Potomac Economics also cautioned that ERCOT's back-cast results are "significantly overstated" because they do not capture behavioral market changes and assume no changes in prices seen in 2011 and 2012. "[T]he assumption in the ERCOT analysis assumes that the ORDC always represents an 'adder' to the unchanged historic system lambda is incorrect and represents an overstatement of the results," it said, running an example showing the change in the base-point weighted average price for 2011 would be about 30% lower than the grid operator's results.

As the PUCT works on scarcity pricing, ERCOT is expecting Texas to see a tight power supply situation this summer, with reserves shrinking further in the coming years as generation development fails to keep pace with power demand growing from economic development. Meanwhile, ERCOT on June 1 raised the high systemwide offer cap to $5,000/MWh for energy and ancillary services. ERCOT July products have been trading in the high $60s across the board, with ERCOT West in the lead and ERCOT South pulling up the rear at just $2 below West.

Questioning long-term direction

Representing Calpine Corp., Exelon Corp. subsidiary Exelon Generation Co. LLC, and NextEra Energy Inc. subsidiary NextEra Energy Resources LLC, the ERCOT Reliability Advocates in comments to the PUCT urged the regulators to see the bigger picture since the back-cast study shows that the proposal could but not necessarily will have a positive impact on revenues.

"[O]ur primary concern is that ORDC B+ is being considered as a suitable mechanism to ensure long-term resource adequacy — a purpose it is not designed to accomplish. Moreover, focusing and dedicating ERCOT resources to an ORDC-type solution is a potential impediment to timely implementing a market design that will ensure long-term resource adequacy," the group said. "As a result the Advocates renew their call on the commission to set a clear direction on the overall resource adequacy objective, including whether the reserve margin is a target or a requirement."

NRG Energy Inc. in its comments also looked at the issue of generation encouragement in a broad perspective. "Resource adequacy requires the preservation and addition of supply when reserve margins fall below acceptable levels.
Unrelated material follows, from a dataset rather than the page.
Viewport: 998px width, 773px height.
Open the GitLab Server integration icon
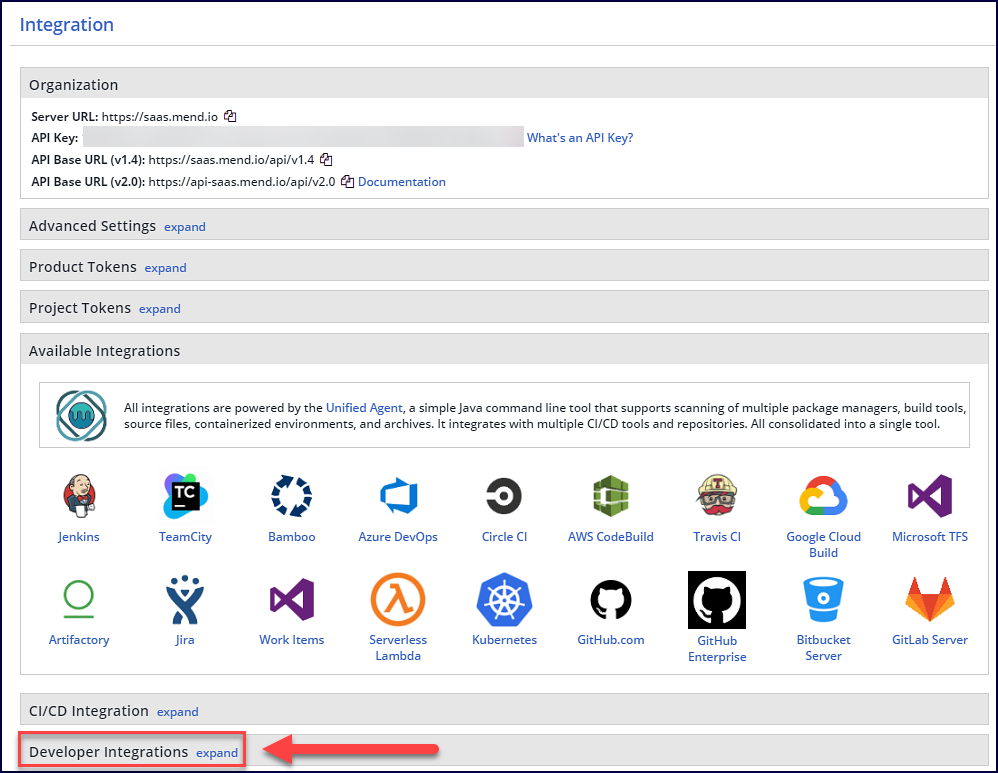coord(929,600)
The ability to economically operate and construct generation capacity in ERCOT is dependent on the long-term bilateral market, which is informed by the energy-only market administered by ERCOT," NRG said. "Reforms to the energy-only market such as real-time co-optimization or Interim Solution B+ will not solve the resource adequacy challenges because these challenges lie in the long-term bilateral market."
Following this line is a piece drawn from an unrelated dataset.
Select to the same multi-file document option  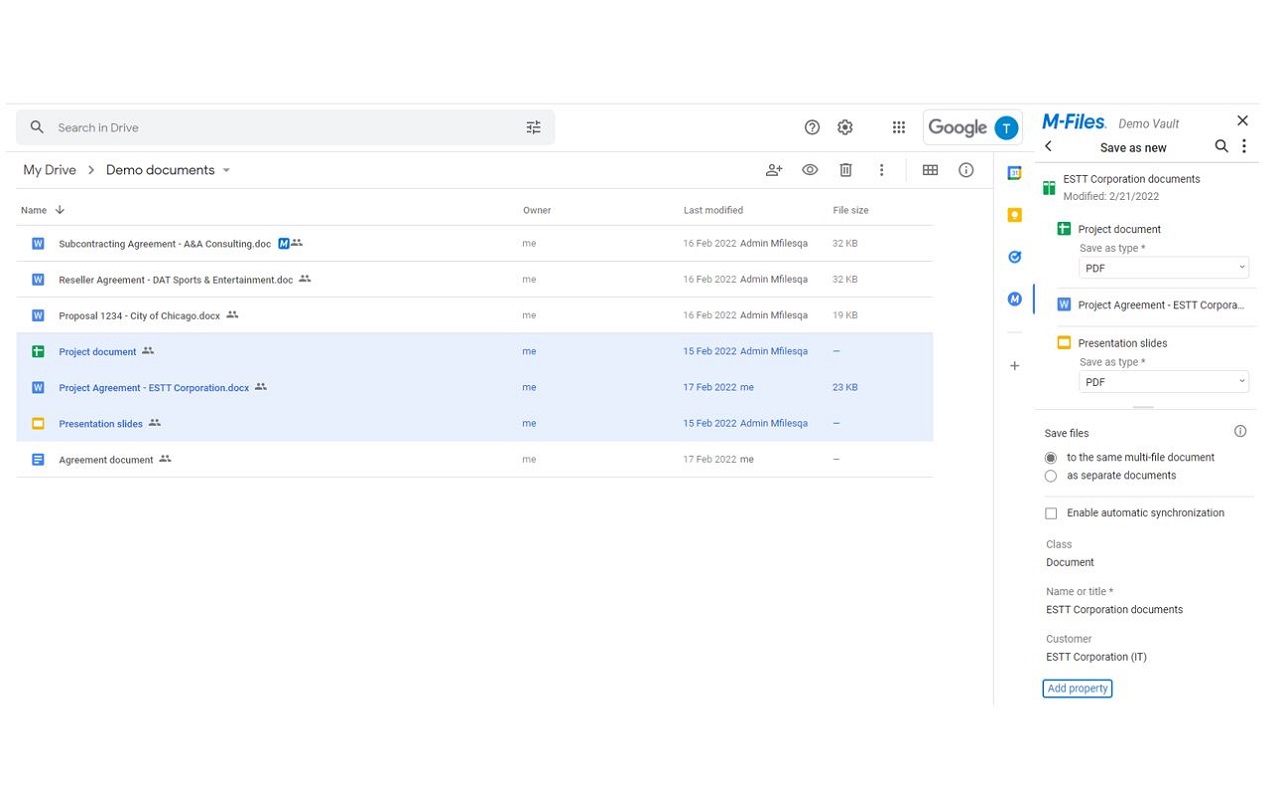coord(1050,458)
Consequently, NRG urged the PUCT to adopt a mandatory reserve margin and a centralized forward capacity market that will provide "a market structure which best achieves a mandatory reserve margin by addressing the long-term deficiencies of ERCOT's energy-only market."
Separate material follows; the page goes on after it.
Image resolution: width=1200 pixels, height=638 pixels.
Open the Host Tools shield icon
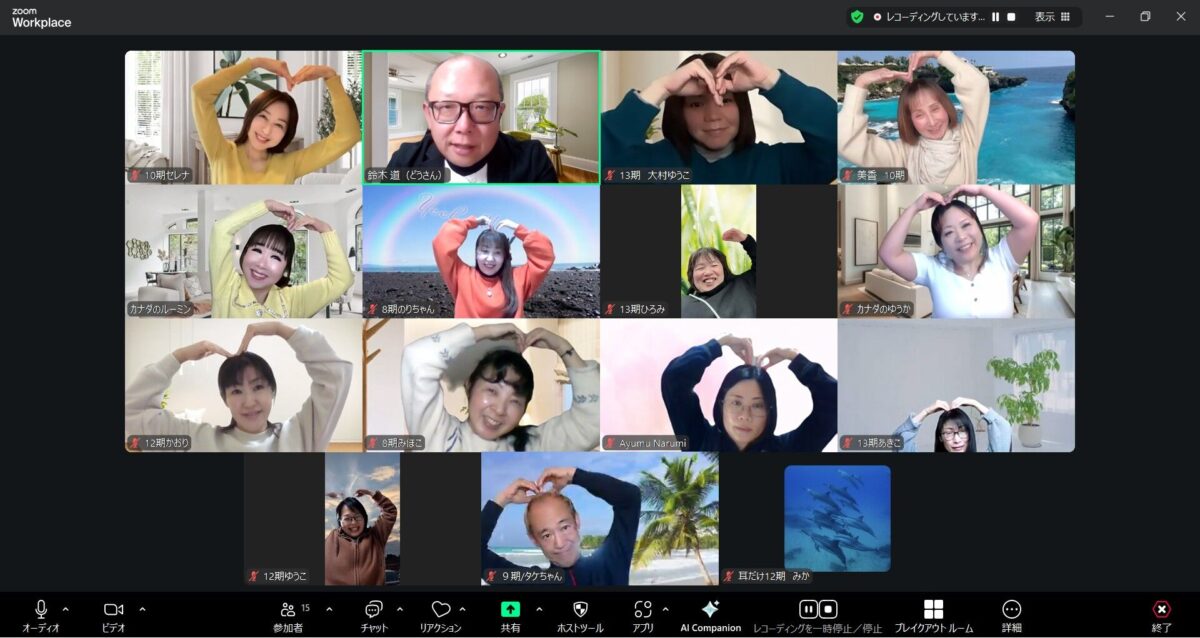[x=580, y=609]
Coming from a customer perspective, the Sierra Club and Public Citizen in their comments questioned whether the Interim Solution B+ proposal is even necessary, noting that generation investment is occurring in Texas. Looking at the back-cast study, they were concerned about the proposal's potential for high and volatile prices and pushed instead for discussion of a one-hour market as a relatively easier design that would provide some of the same benefits of the proposal.

"[W]e think this [Interim B+] option will not necessarily lead to additional generation and it will also force ERCOT to be consistently settling those who miscalculate in the day-ahead market compared to the real-time market," the groups said. "In essence we are supportive of moving toward cooptimization [of ancillary and energy markets] now, rather than implementing a short-term solution that may not have any real result in terms of improving reliability. We instead favor spending the extra time — and, yes, money — to move toward full co-optimization...It is better to get these market reforms right than get them done fast."